Well, the section above was pretty information heavy, but think of this less as notes and more as the honest residue of three hours with Neil Gershenfeld moving fast through a lot of ground.

For the full session outline and reference materials, here's the link.

Understanding Toolchains

Neil's insisted that the goal is not to program a microcontroller. It's to understand the toolchain. Those sound similar but are different things.

Programming a microcontroller means pressing Upload in the Arduino IDE and watching the LED blink. Understanding the toolchain means knowing that pressing Upload invokes avr-gcc (or xtensa-esp32s3-elf-gcc, or arm-none-eabi-gcc depending on your chip), which compiles your source into machine code, which the linker combines with the Arduino core libraries into an ELF binary, which avrdude (or esptool.py, or openocd) then flashes over the appropriate protocol (USB-serial, UPDI, JTAG) into the chip's flash memory.

The IDE hides all of this. It's still happening.

Why does this matter? Because the moment something breaks (trust me, it will) you need to know where in that chain to look. A chip that won't enumerate on USB is a different problem from a chip that flashes but doesn't run, which is a different problem from code that compiles but produces wrong behavior at runtime. Each failure mode lives at a different point in the chain. Knowing the chain is how you debug rather than guess.

Arduino is Six Things at Once

Arduino is not one thing. It is six things that happen to share a name and that often get conflated:

1. Boards: Physical hardware you can buy (Uno, Nano, MKR, etc.) or design yourself.
2. Toolchain: GCC compiler, avrdude programmer, linker, libraries. Arduino brings these in automatically.
3. Libraries: Some excellent, some terrible. Wire.h for I2C is fine. Some community libraries are memory-inefficient abstractions over abstractions.
4. IDE: Functional for quick tests. Not great for large projects. Most serious embedded developers move to PlatformIO or direct command-line toolchains.
5. Bootloader: The small program that lives in the chip's upper flash and listens for incoming code uploads. Costs 512 bytes of flash.
6. Cores: The hardware abstraction layer that tells the Arduino framework how to talk to a specific chip. Without the right core, digitalWrite doesn't know which registers to write.

Deciding the Processor Family

Each processor family exists for reasons that are as much political and economic as technical.

AVR won through approachability, not performance. Arduino formed around it and made being easy to learn a self-reinforcing advantage. ARM is a licensing story. RISC-V is the reaction to that: open-source, no royalties, no single owner. Xtensa is Espressif doing what ARM did, but for themselves.

Breadboards

Neil hates breadboards, not aesthetically, but because intermittent connections are indistinguishable from software bugs. You can debug for hours and the code is fine; the wire is just barely touching the rail.

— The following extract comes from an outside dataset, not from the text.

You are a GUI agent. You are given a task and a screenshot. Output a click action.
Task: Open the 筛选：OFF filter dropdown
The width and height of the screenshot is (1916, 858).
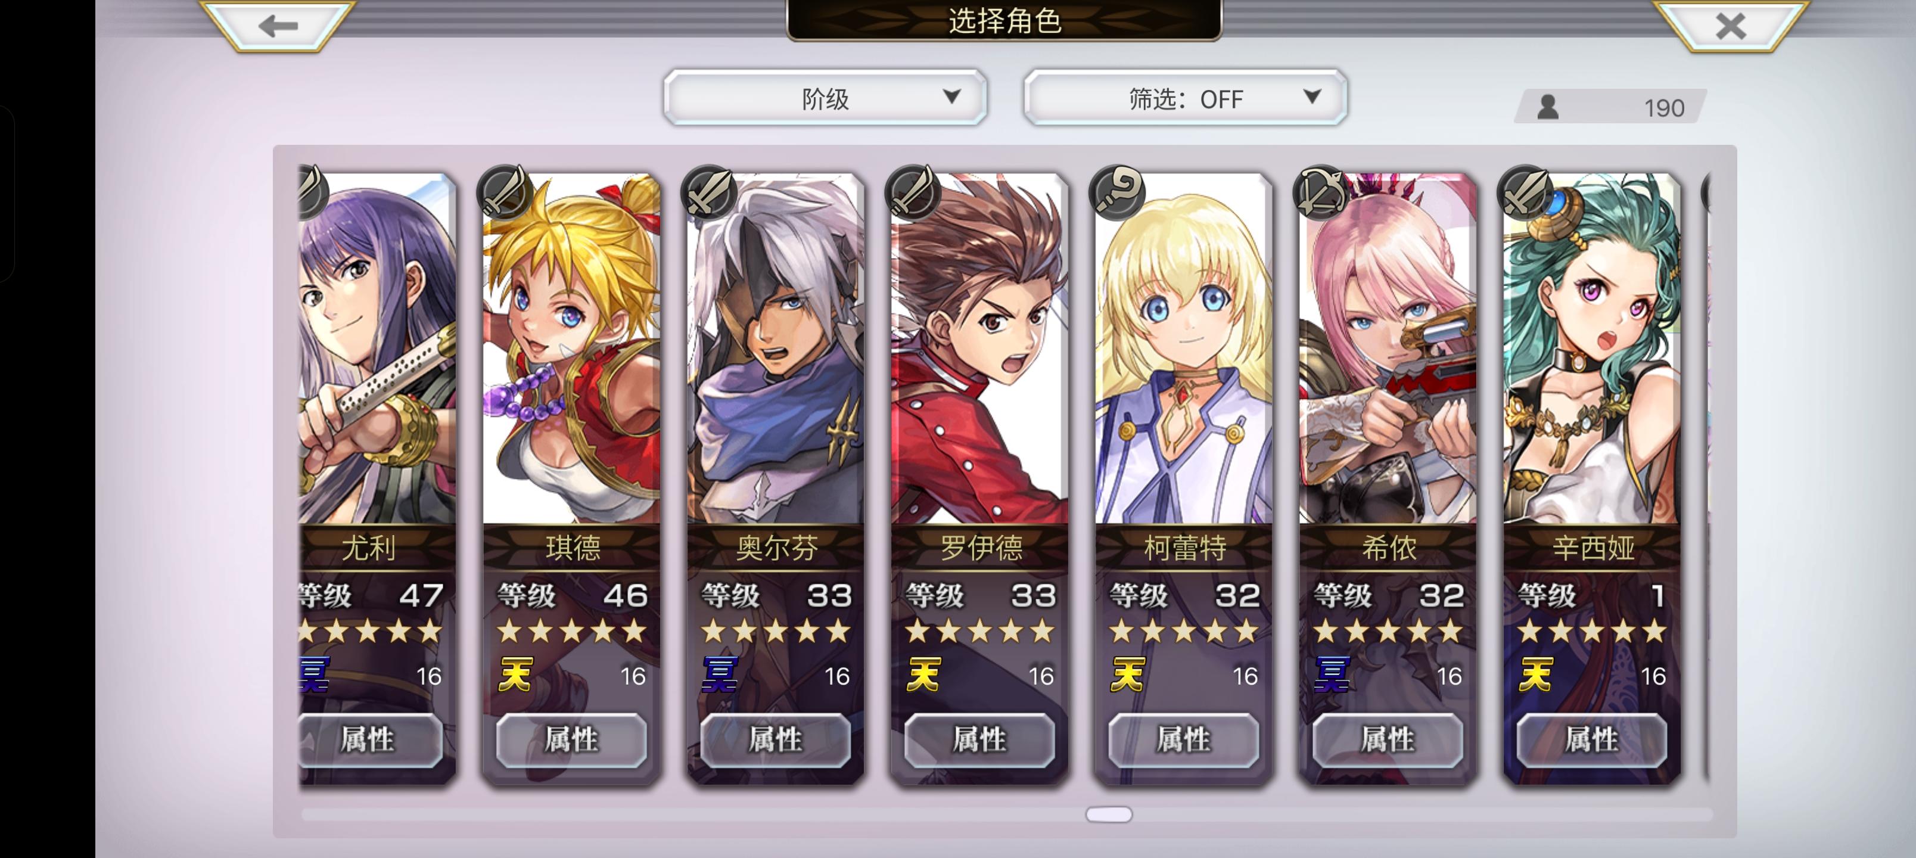1185,98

For this week though, breadboards are fine. I used one as a display prop (explanation in the Ramadan Kareem Project below).

Programming Languages

C is dangerous not because it's hard, but because it trusts you (buffer overflows, null pointer dereferences, use-after-free) — these are the leading cause of security vulnerabilities in deployed firmware, and C just lets them happen. It's still dominant because nothing matched it for performance until recently.

Rust is changing that. no_std Rust runs on bare metal ARM, RISC-V and increasingly Xtensa, and the borrow checker is actually the point in embedded, where there's no stack trace and failures are silent.

MicroPython / CircuitPython are more useful than I expected. For I/O-heavy work (sensors, displays, WiFi) where raw speed isn't the bottleneck, Python's iteration speed could be worth the performance tradeoff.

Simulation

Two tools worth knowing: Wokwi is a browser-based circuit + code simulator covering Arduino, ESP32, STM32 and others, good for testing logic before touching hardware, though it won't warn you about missing current-limiting resistors.

AVR8js is more faithful. It simulates actual circuit behavior, not just logic, so it catches real electrical issues too.

Also, over the weekend, I discovered SCHEMATIK, "Cursor for Hardware."

RTOSes and Multitasking

I hadn't thought about embedded systems running operating systems before this. Not Linux, but lightweight RTOSes like FreeRTOS, which handles task scheduling, priorities, and synchronization.

The ESP32-S3 actually runs FreeRTOS under the hood even in Arduino mode. The dual-core architecture means you can pin tasks to specific cores.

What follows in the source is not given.